■ **Exercise instructions**:
Nothing but the lines from the one containing "Viewport: 1280px width, 720px" through the last line of the data below should be returned, each exactly as it stands, pictures excluded.

[Exercise material — start]

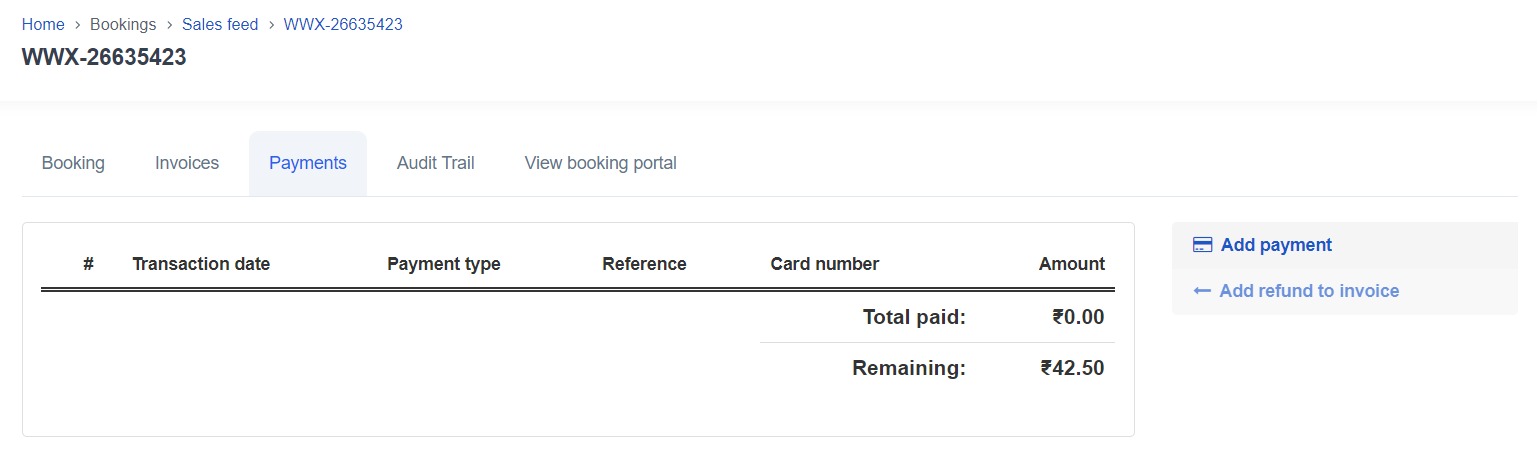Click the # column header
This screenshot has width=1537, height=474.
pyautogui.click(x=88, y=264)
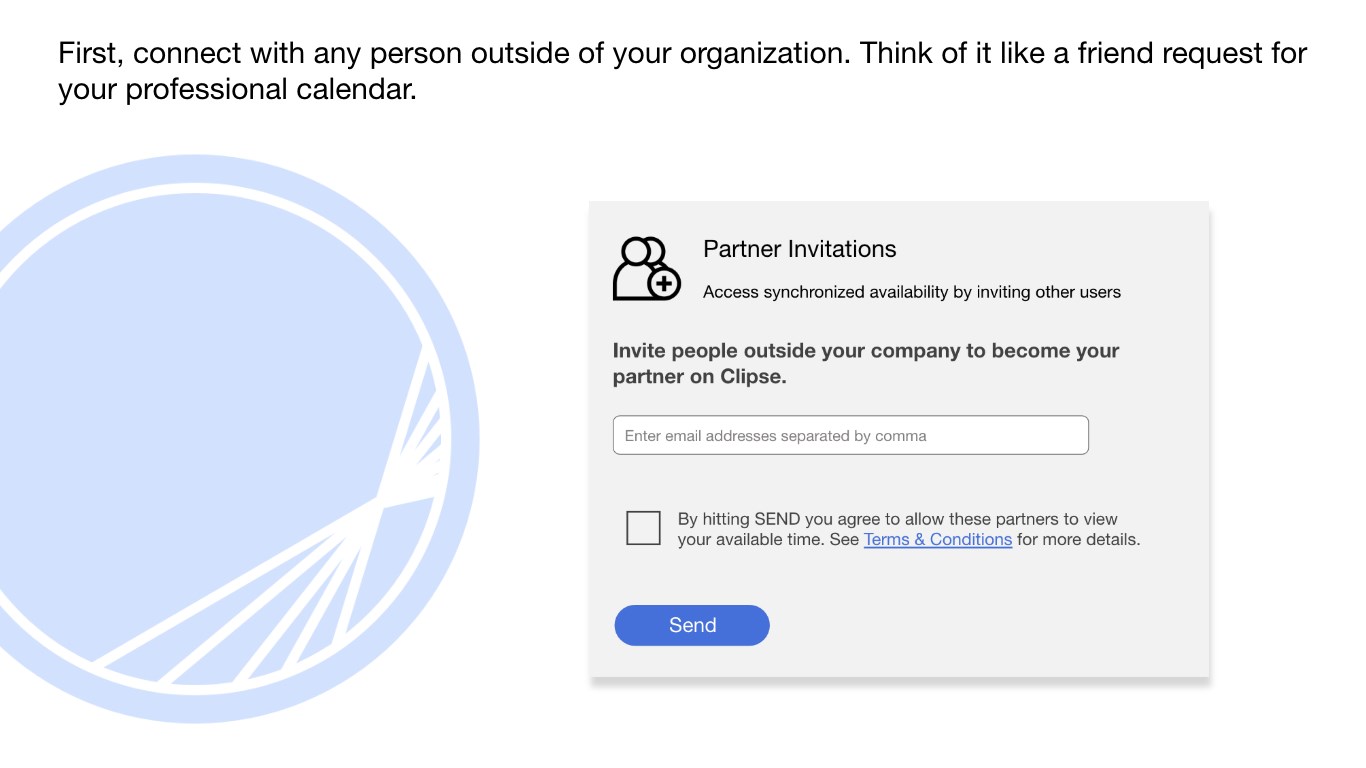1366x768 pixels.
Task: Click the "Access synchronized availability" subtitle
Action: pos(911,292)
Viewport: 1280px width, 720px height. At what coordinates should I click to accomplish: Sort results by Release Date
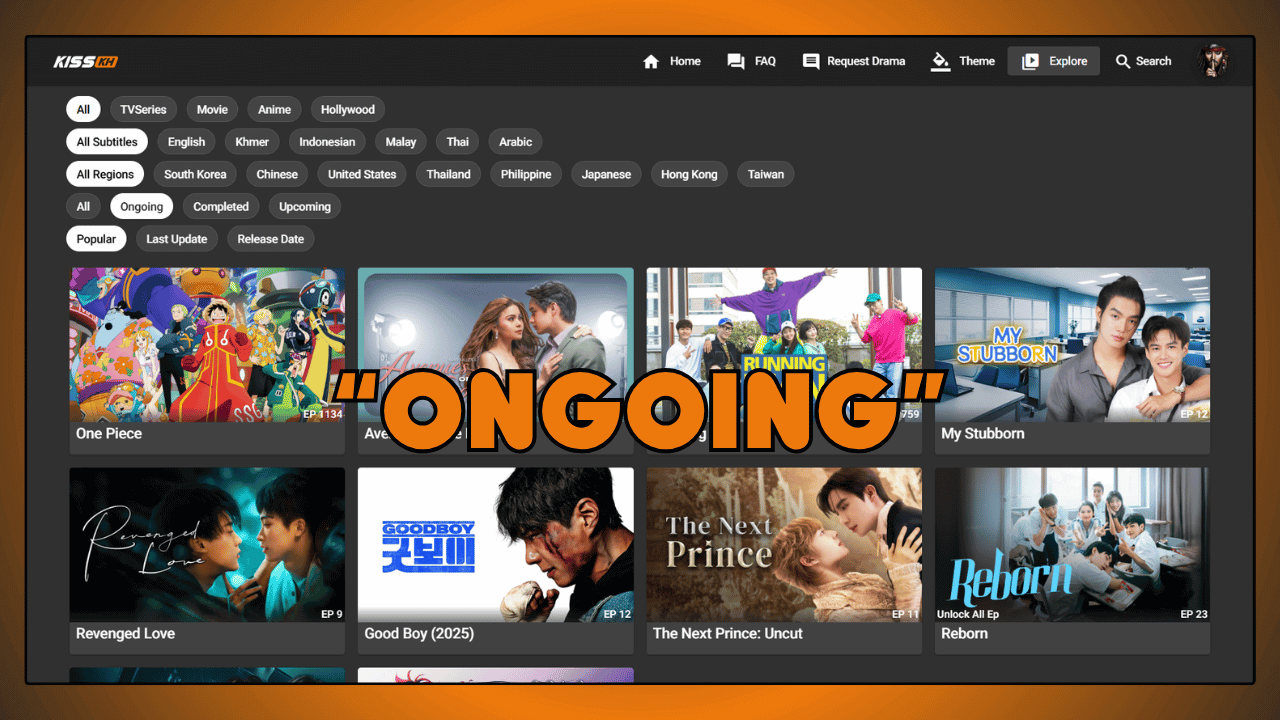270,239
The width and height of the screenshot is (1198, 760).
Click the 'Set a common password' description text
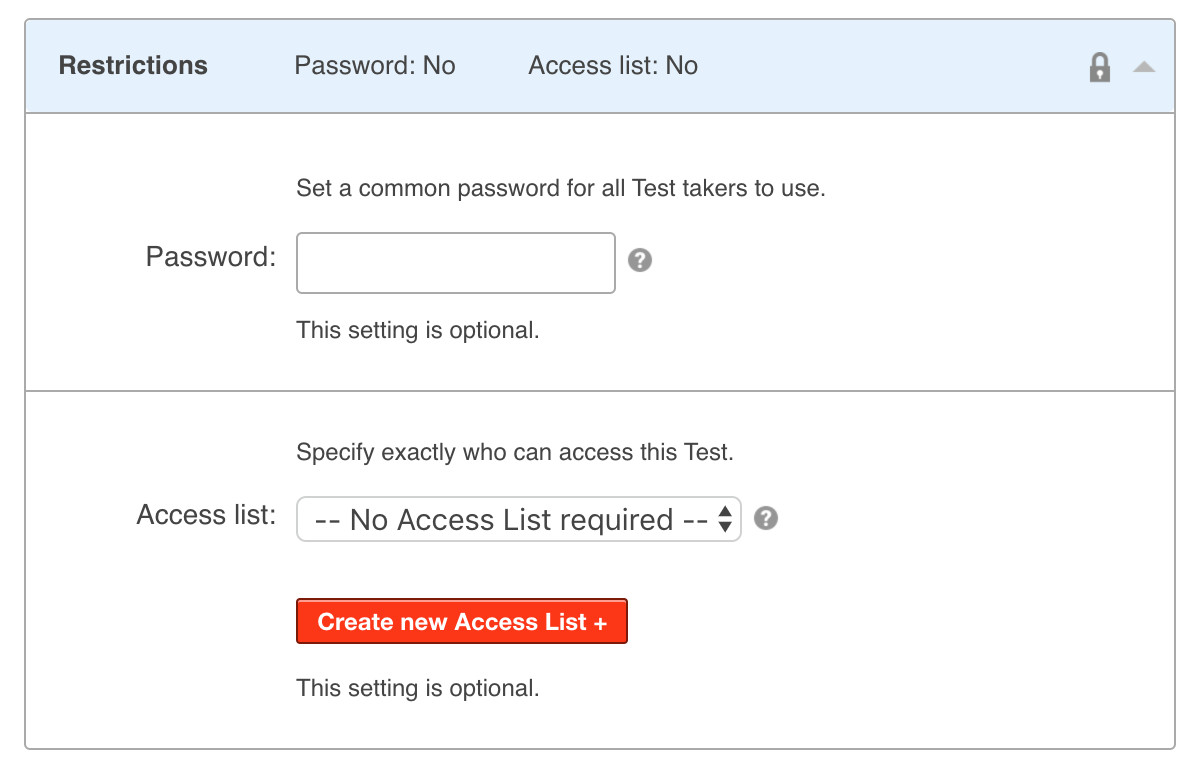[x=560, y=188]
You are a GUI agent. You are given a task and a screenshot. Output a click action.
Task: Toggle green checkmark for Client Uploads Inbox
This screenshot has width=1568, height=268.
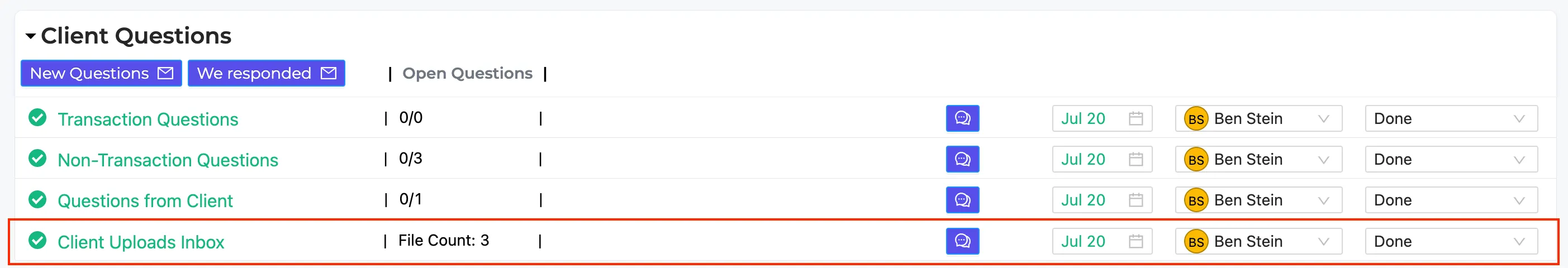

[Exercise material — finish]

■ **Your response**:
Viewport: 1280px width, 720px height. At what coordinates should I click to accomplish: Sort results by Release Date
270,239
The width and height of the screenshot is (1198, 760).
Click the 'Set a common password' description text
[x=560, y=188]
You are a GUI agent. You are given a task and a screenshot. Output a click action.
Task: Toggle green checkmark for Client Uploads Inbox
This screenshot has width=1568, height=268.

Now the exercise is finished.